果てぬ桜に人はちる

aciaクキ

第1話

 こんな噂があった。

 古今東西、春夏秋冬、ありとあらゆるところで見れる『桜』がある、と。その桜はそれはもう形容しがたいほど見事で美しく、見る人全ての目と心を奪う。

 それは条件を満たせれば誰にでも、いつでも如何なる場面でも見られるのだという。

 そんな代物、どんな人間であっても人生で一度はお目にかかりたいと思うはず。それであるにも関わらず、噂程度にしか広まっていない理由は―――条件を誰も知らないから、その一点に行きつく。

 その桜を見た人は皆、


「あの桜を見た!」


とだけ、写真も見せずに言いふらす。


 人々はいつしかその桜を『不可逆桜《ふかぎゃくざくら》』と呼ぶようになった。


◆◇◆◇◆◇


『なあ、霧島が不可逆桜を見たってよ』

『マジ?』

『マジマジ。やっぱ噂通り見た前後は覚えてないと』

『またあいつ嘘ついたんじゃねーの?』

『けどあいつなんか様子おかしいぜ?』


 スポン、スポン、と気の抜けるような音を立てて三人グループのメッセージがノンストップで流れる。『どんな様子?』と文字を打って送信ボタンを押す。


『なんつーか、いつもと何か違うんだよな』

『何か?』

『そ。何が変わったかわかんないけどちょっと変わった気がする、いい意味でな』

『なんだそれ』

『ま、自分の目で確認するこったな』


 と、そこで会話が初めて途切れる。以降も言葉が更新されることはなかった。ふぅ、と小さくため息をつくとスマホの画面を切り替える。

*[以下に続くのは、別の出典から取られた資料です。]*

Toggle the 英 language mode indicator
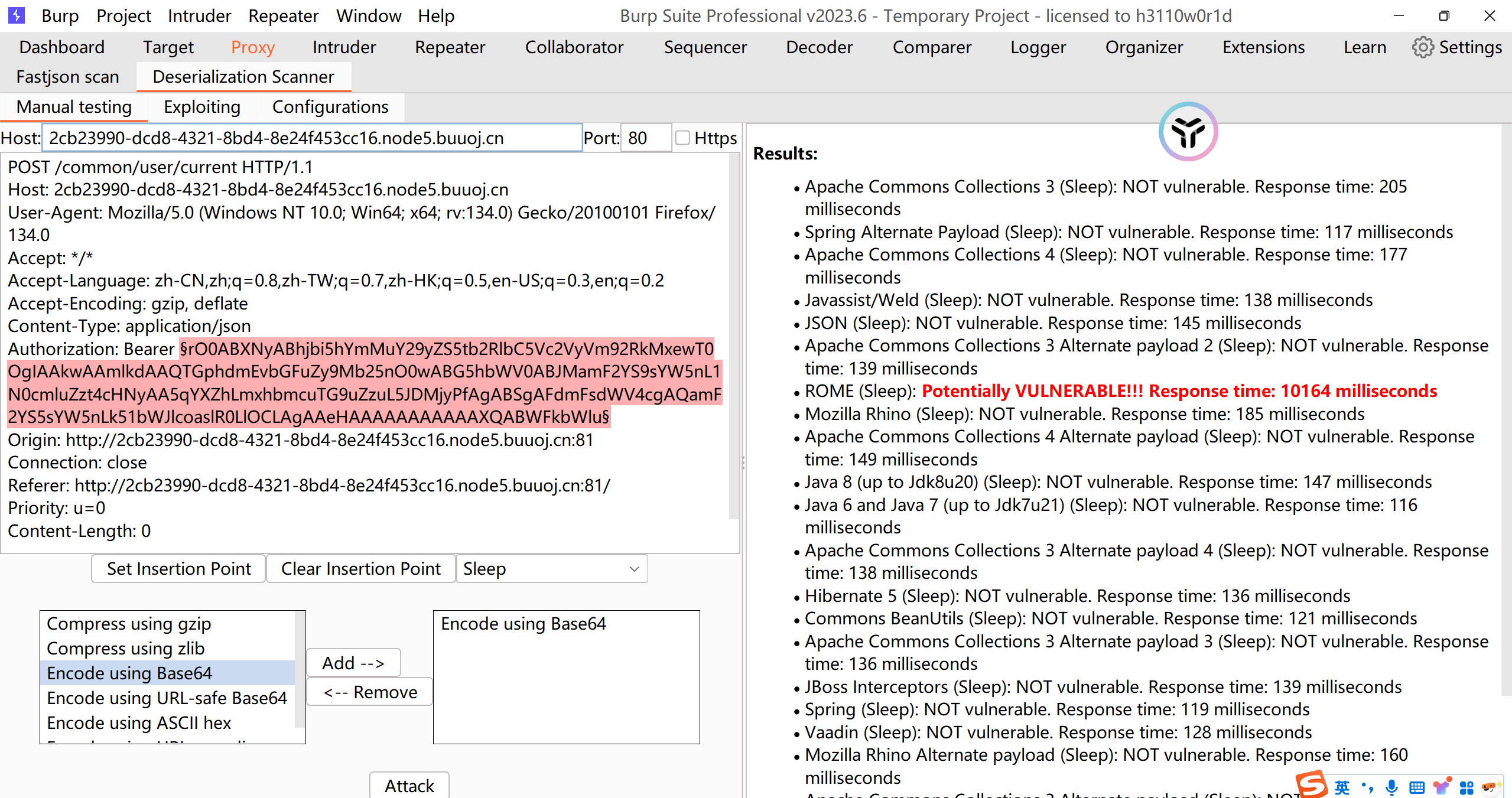1512x798 pixels. click(x=1342, y=787)
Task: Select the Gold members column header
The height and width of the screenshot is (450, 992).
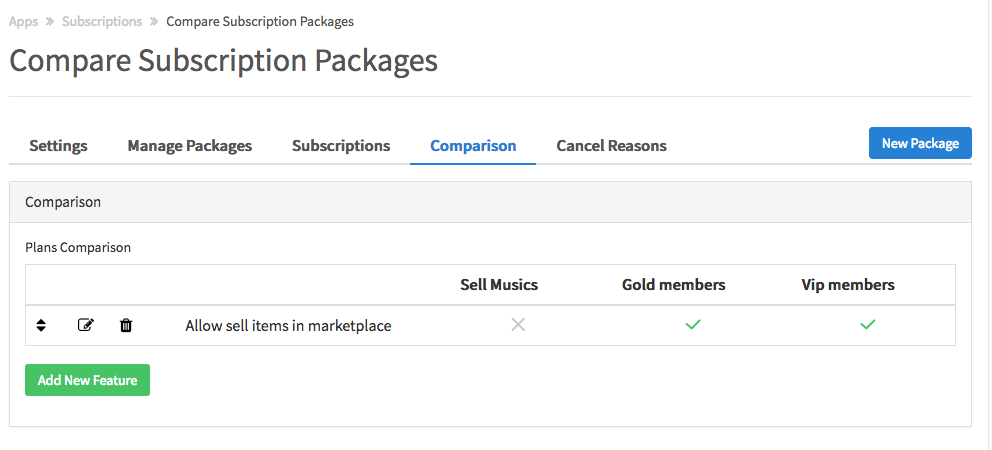Action: pyautogui.click(x=673, y=285)
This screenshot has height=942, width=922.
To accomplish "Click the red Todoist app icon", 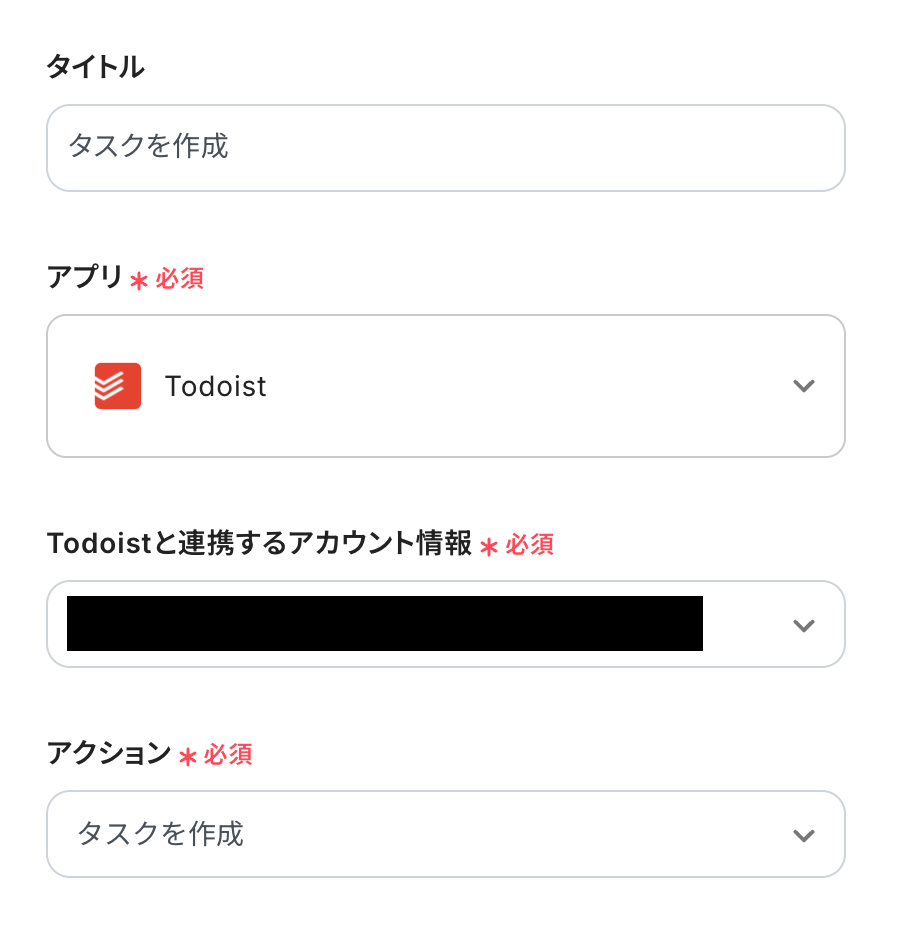I will click(118, 386).
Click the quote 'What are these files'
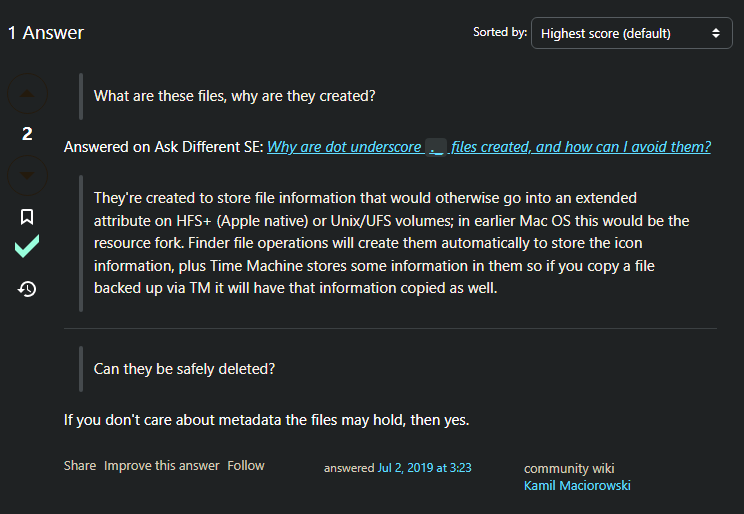This screenshot has width=744, height=514. [x=234, y=96]
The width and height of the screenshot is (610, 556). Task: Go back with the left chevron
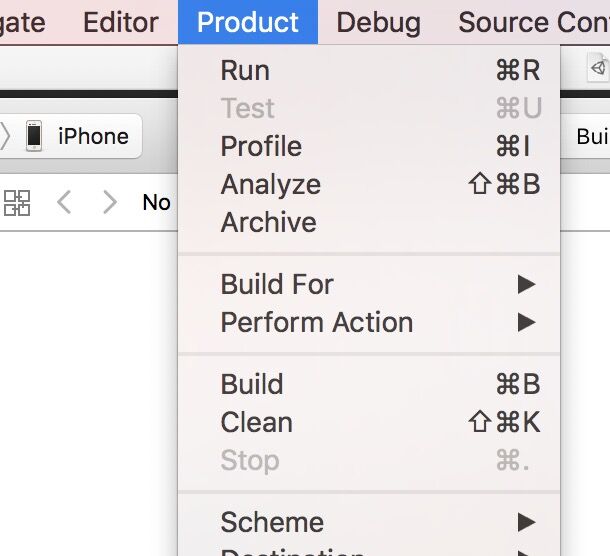coord(64,203)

 今流行の、世界中の人が自由に言葉や写真などを投稿できるSNSアプリを開く。ここでは絶え間なく色んな人が様々なことを投稿しており、それに多くの人が反応している。


 今では不可逆桜はここ数週間の検索ワード第1位を独占している。それほどまでに広まっているにも関わらずその正体を誰も知らないのはどう考えてもおかしい。


「あった」


 何となく予想はできていたが、やはり霧島が不可逆桜について投稿していた。その言葉は噂通りに


『あの桜を見た!』


だった。

 しかし投稿しているのはその一言だけで、何人かがコメントしているが、返事しているわけでも、補足コメントがあるわけでもない。

 他のも全く同じ形式で投稿していてそれ以上の情報が得られそうになかった。



 次の日、始業チャイムギリギリに学校についた。駆け足で廊下を走っていると、教室の方から何やら騒がしい音が聞こえてきた。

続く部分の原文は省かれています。